_Work order_.
Exactly the lines from the line with "This screenshot has" through the final line of the records below, both ends included, are to be set down. Do not include pictures.

_Source information_.
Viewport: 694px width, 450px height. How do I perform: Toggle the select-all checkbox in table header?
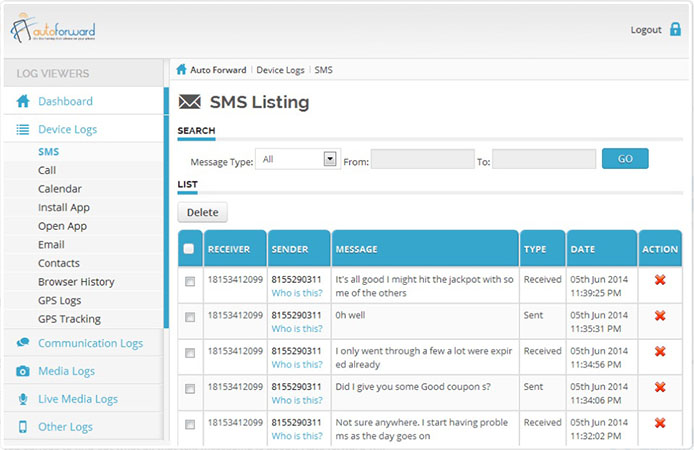point(189,249)
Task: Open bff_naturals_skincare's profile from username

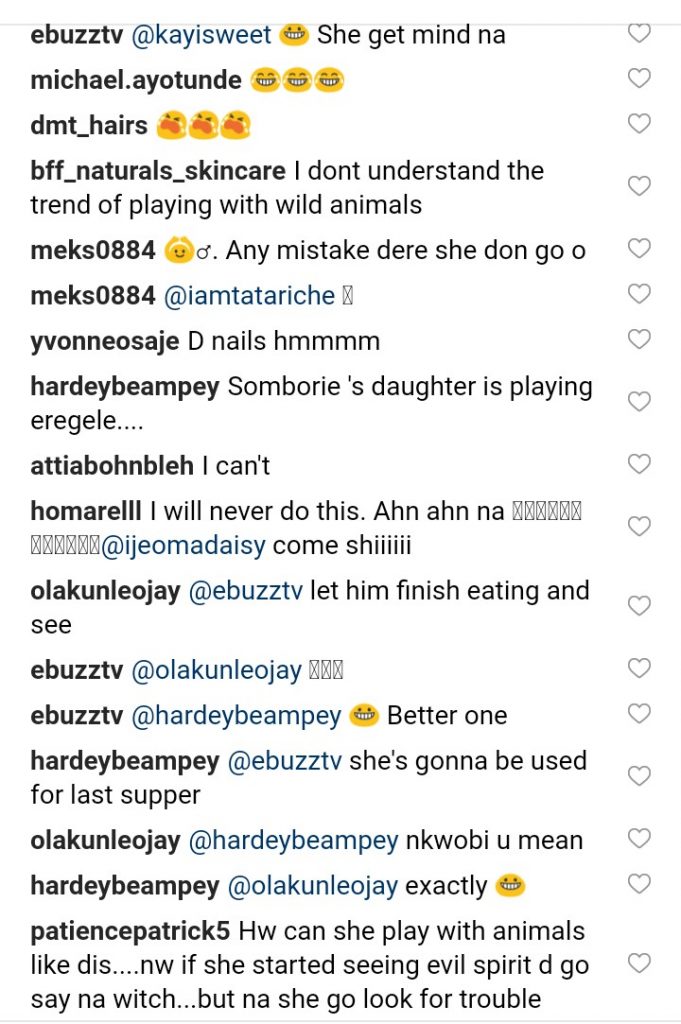Action: 158,171
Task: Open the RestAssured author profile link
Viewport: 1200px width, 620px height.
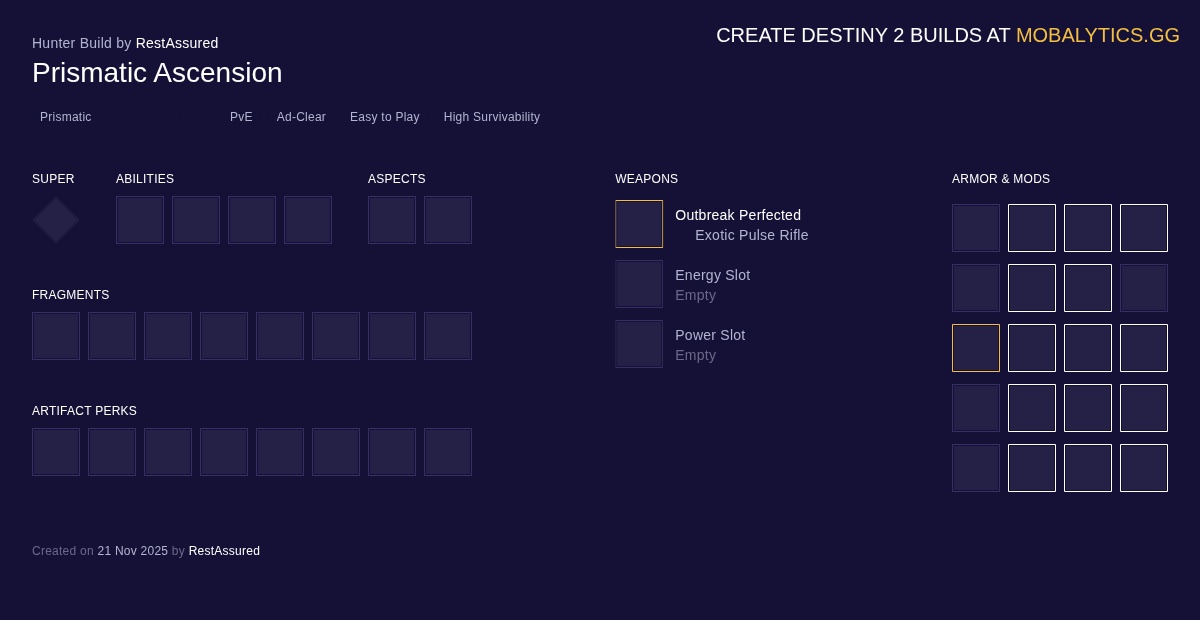Action: coord(177,43)
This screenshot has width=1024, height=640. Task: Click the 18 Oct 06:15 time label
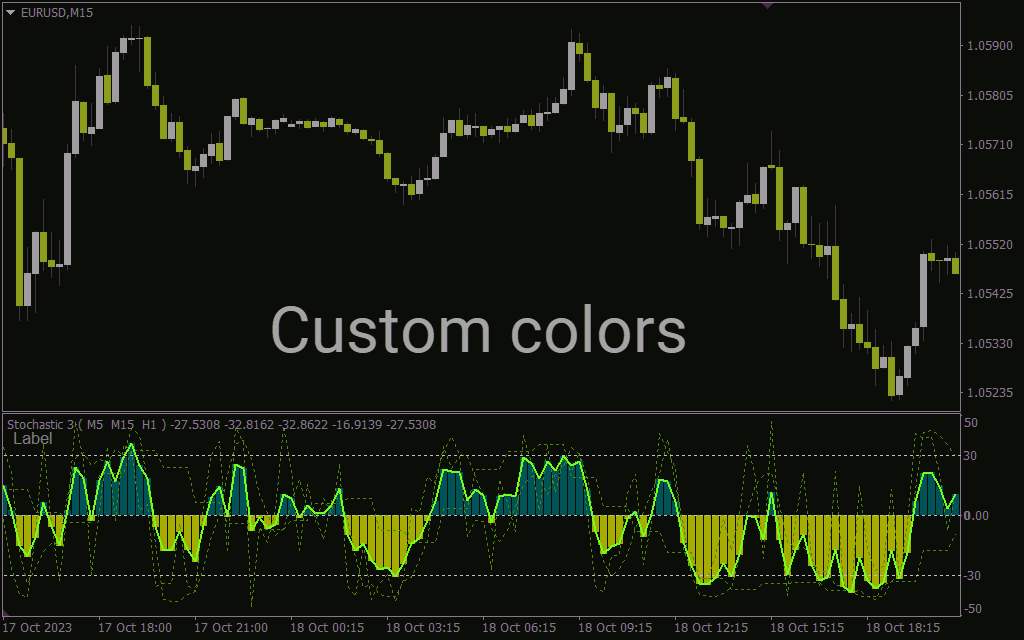coord(519,628)
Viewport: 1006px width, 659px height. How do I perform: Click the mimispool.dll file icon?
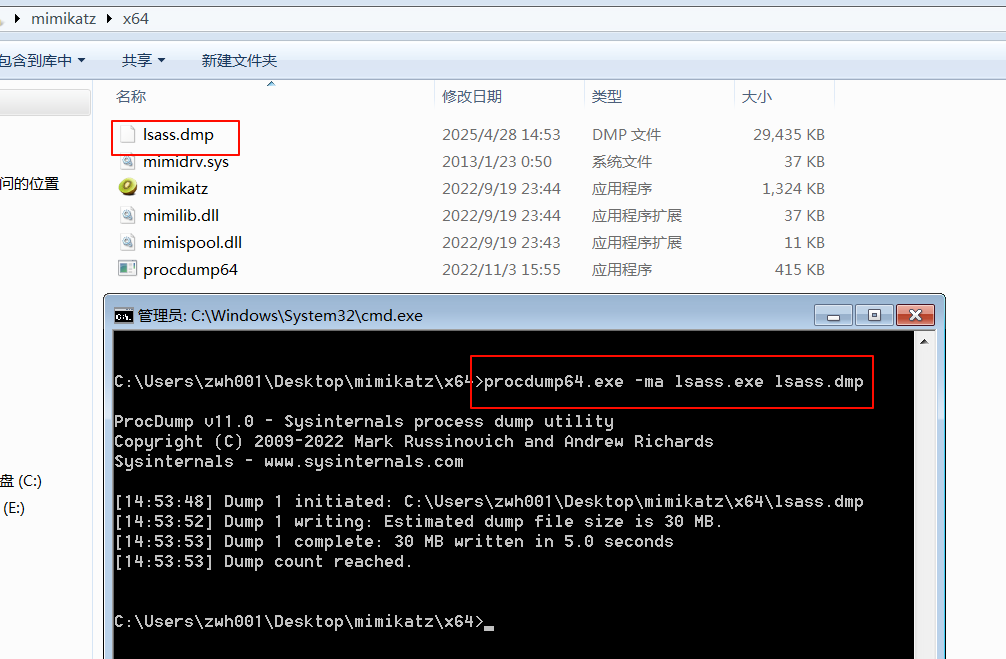(x=127, y=242)

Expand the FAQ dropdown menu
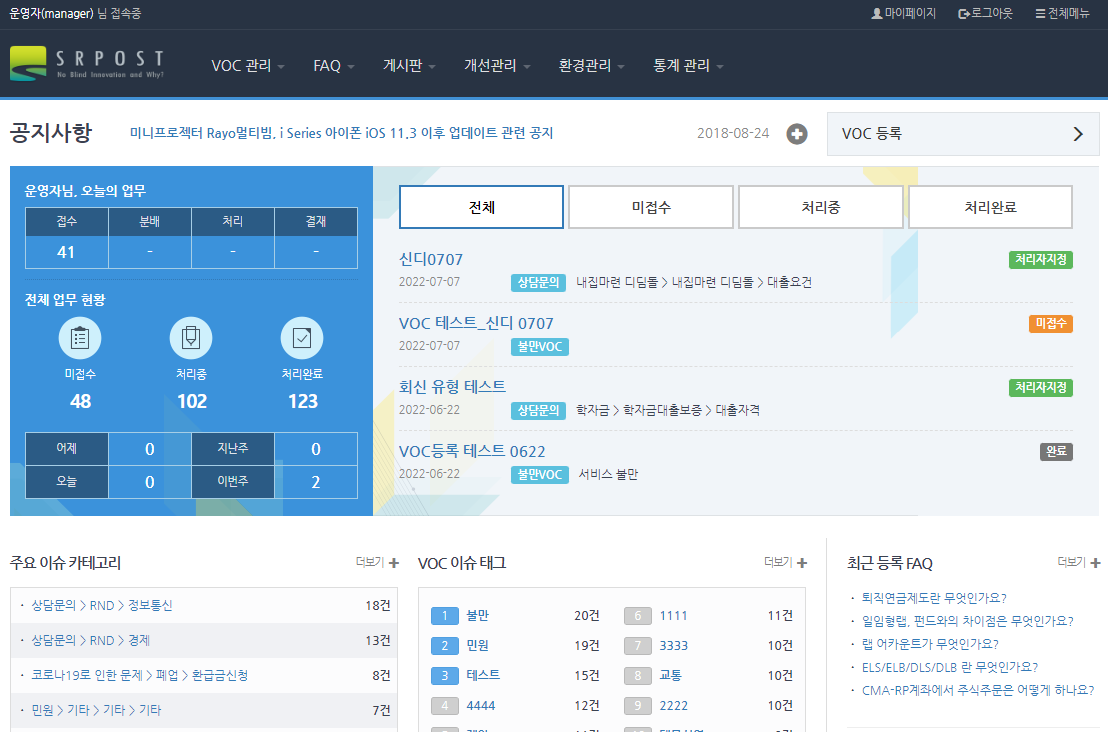(333, 66)
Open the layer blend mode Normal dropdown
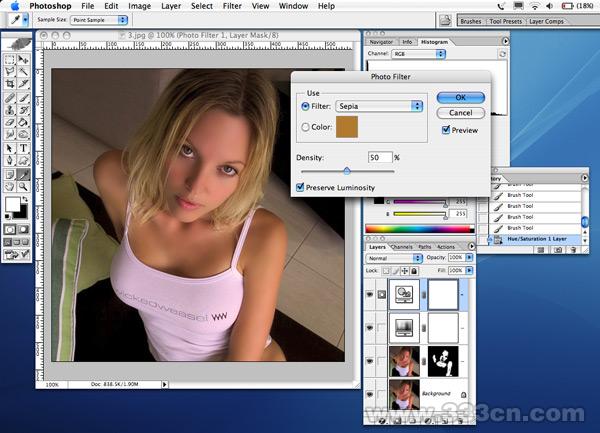The height and width of the screenshot is (433, 600). coord(394,258)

_Solution for this problem_.
This screenshot has width=1024, height=640. Task: Click the 18 Oct 06:15 time label
coord(519,628)
Viewport: 1006px width, 659px height. How do I perform: Click the mimispool.dll file icon?
(x=127, y=242)

Expand the FAQ dropdown menu
(333, 66)
Open the layer blend mode Normal dropdown
The height and width of the screenshot is (433, 600). coord(394,258)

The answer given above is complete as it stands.